- Problem statement
Go through the entries below line by line and tally those holding "Open"; write only the tally.

- Provided entries
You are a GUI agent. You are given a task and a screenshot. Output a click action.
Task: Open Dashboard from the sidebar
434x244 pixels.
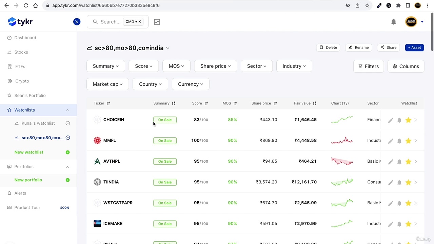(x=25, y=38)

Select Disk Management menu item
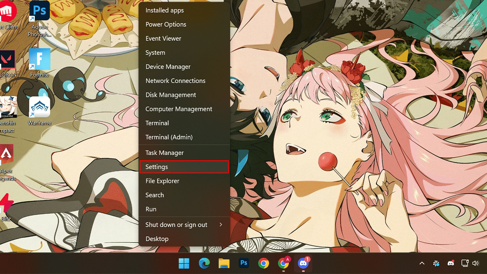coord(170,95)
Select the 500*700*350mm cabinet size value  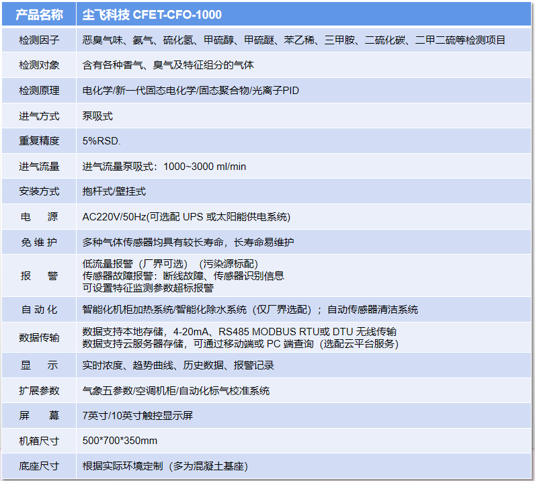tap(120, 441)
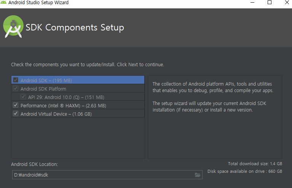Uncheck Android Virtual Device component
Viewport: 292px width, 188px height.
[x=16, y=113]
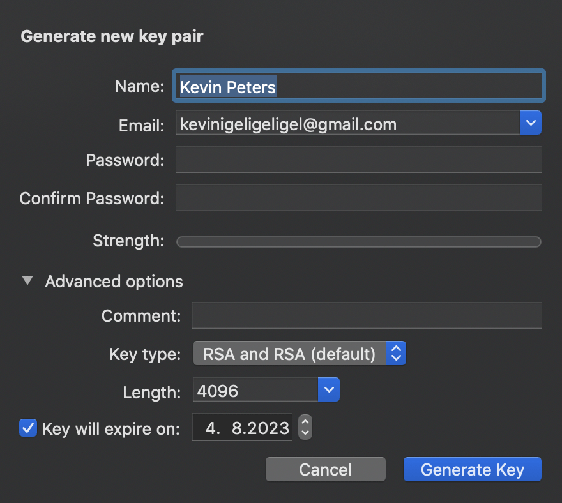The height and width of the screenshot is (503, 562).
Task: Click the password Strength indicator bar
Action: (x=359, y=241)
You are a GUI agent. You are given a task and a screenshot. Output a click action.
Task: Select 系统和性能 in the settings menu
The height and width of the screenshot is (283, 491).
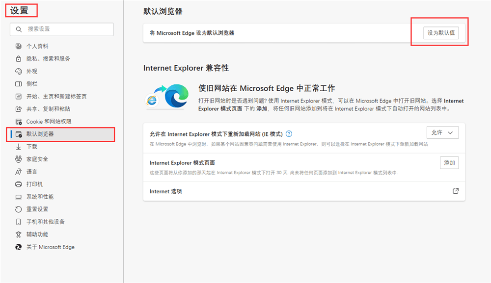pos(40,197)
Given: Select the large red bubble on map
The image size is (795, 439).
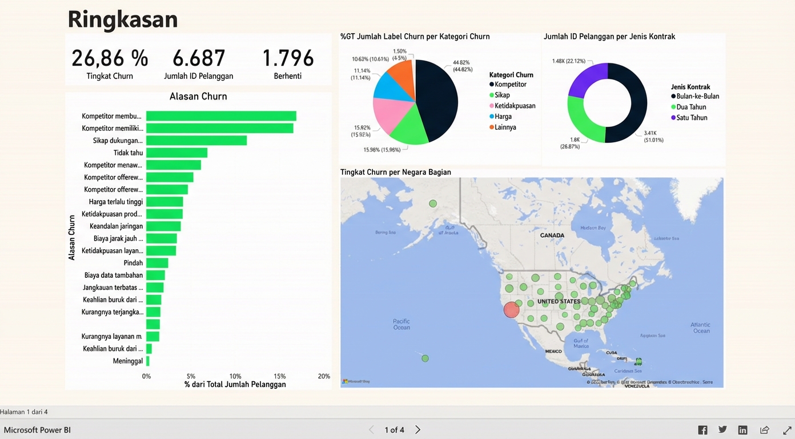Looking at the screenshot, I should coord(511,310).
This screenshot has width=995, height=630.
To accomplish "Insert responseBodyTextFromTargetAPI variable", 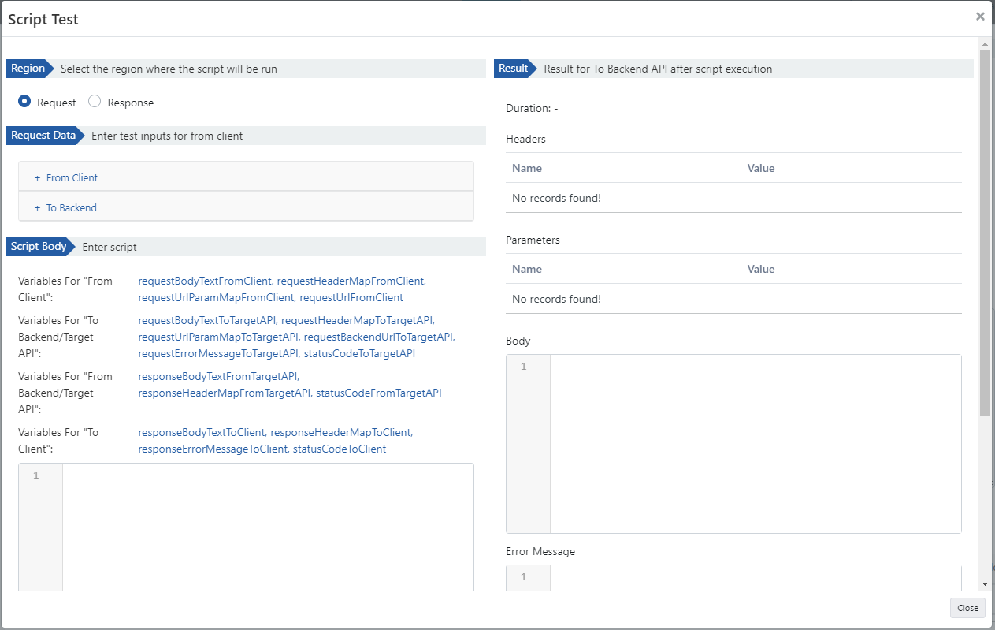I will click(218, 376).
---
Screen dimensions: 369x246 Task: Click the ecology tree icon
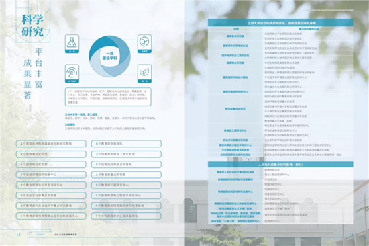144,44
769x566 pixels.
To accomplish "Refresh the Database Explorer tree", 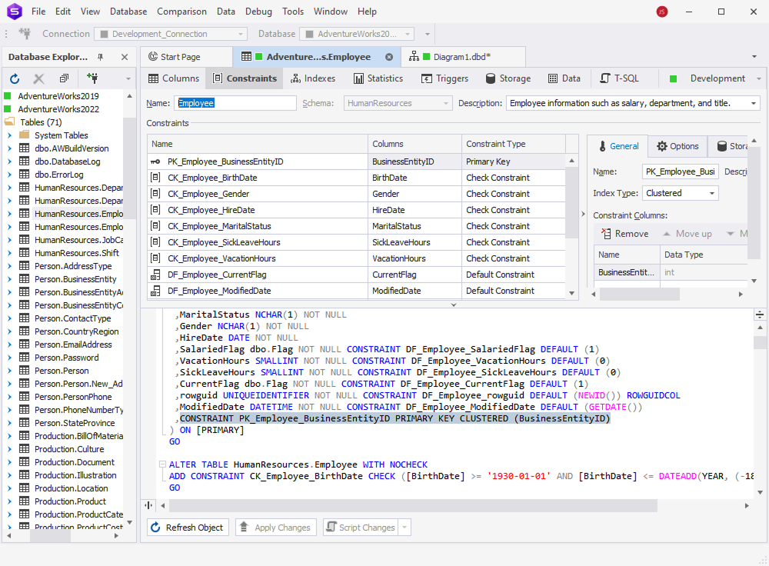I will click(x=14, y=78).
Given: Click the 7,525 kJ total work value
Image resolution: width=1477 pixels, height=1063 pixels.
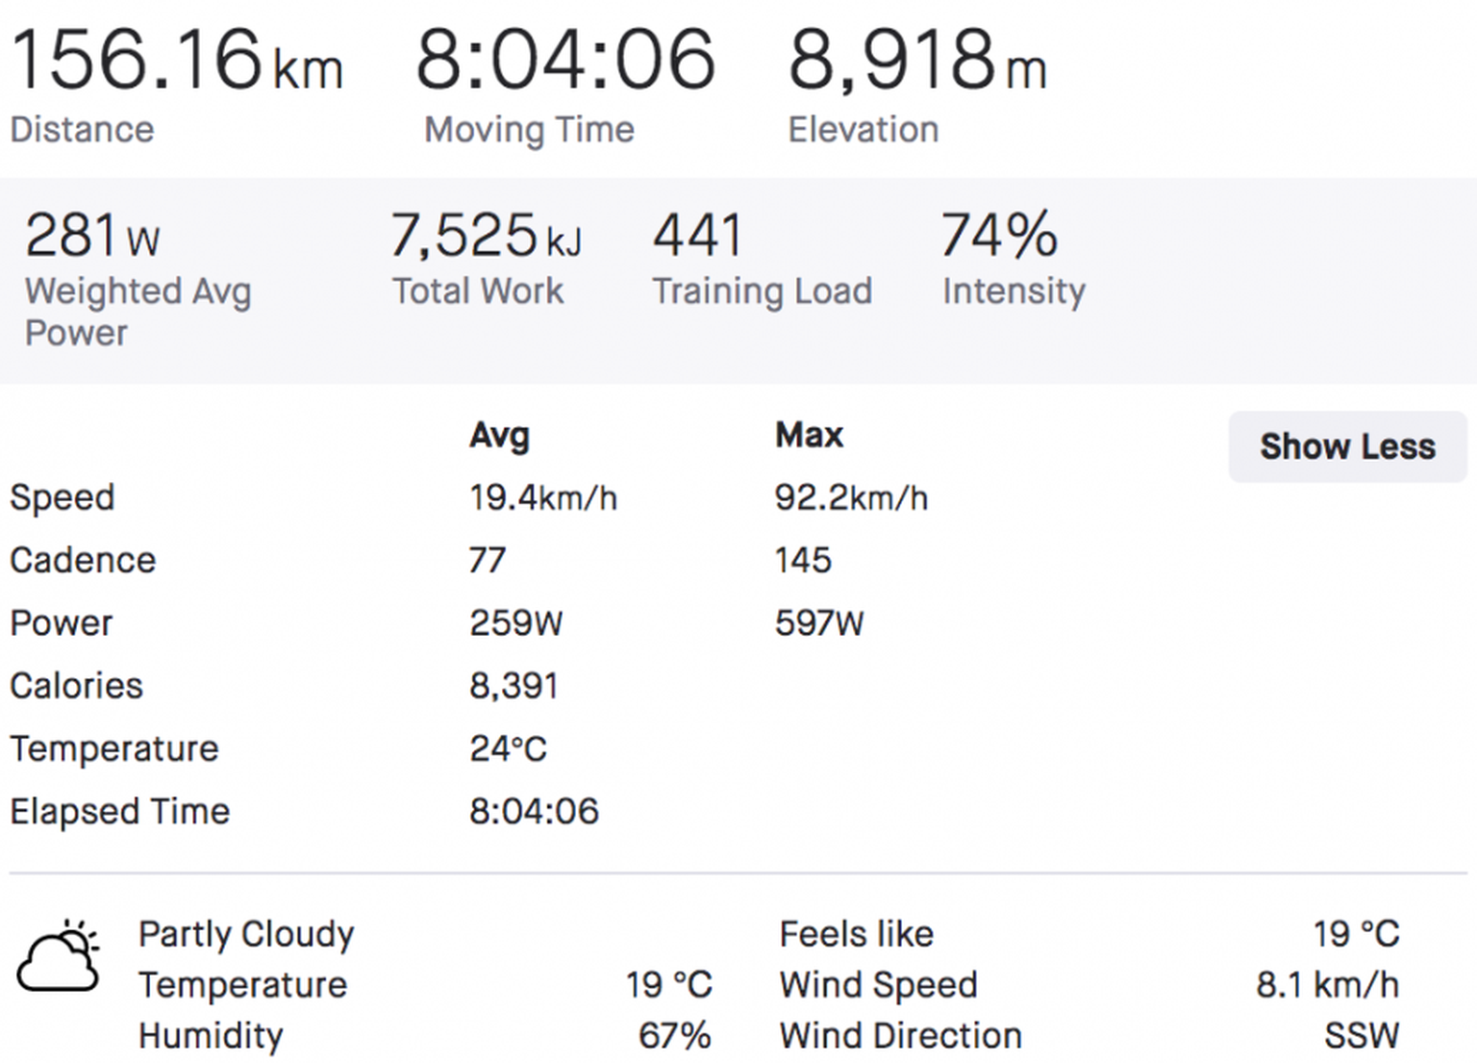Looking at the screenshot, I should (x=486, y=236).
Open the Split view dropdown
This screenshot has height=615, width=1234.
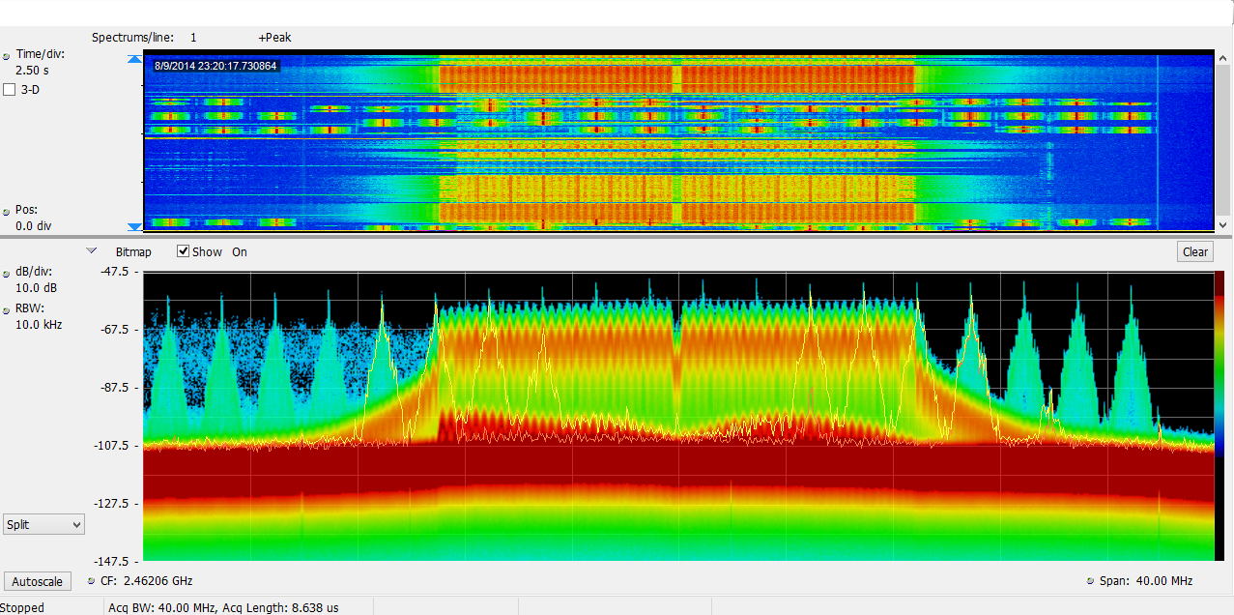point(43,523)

- Answer to this problem
2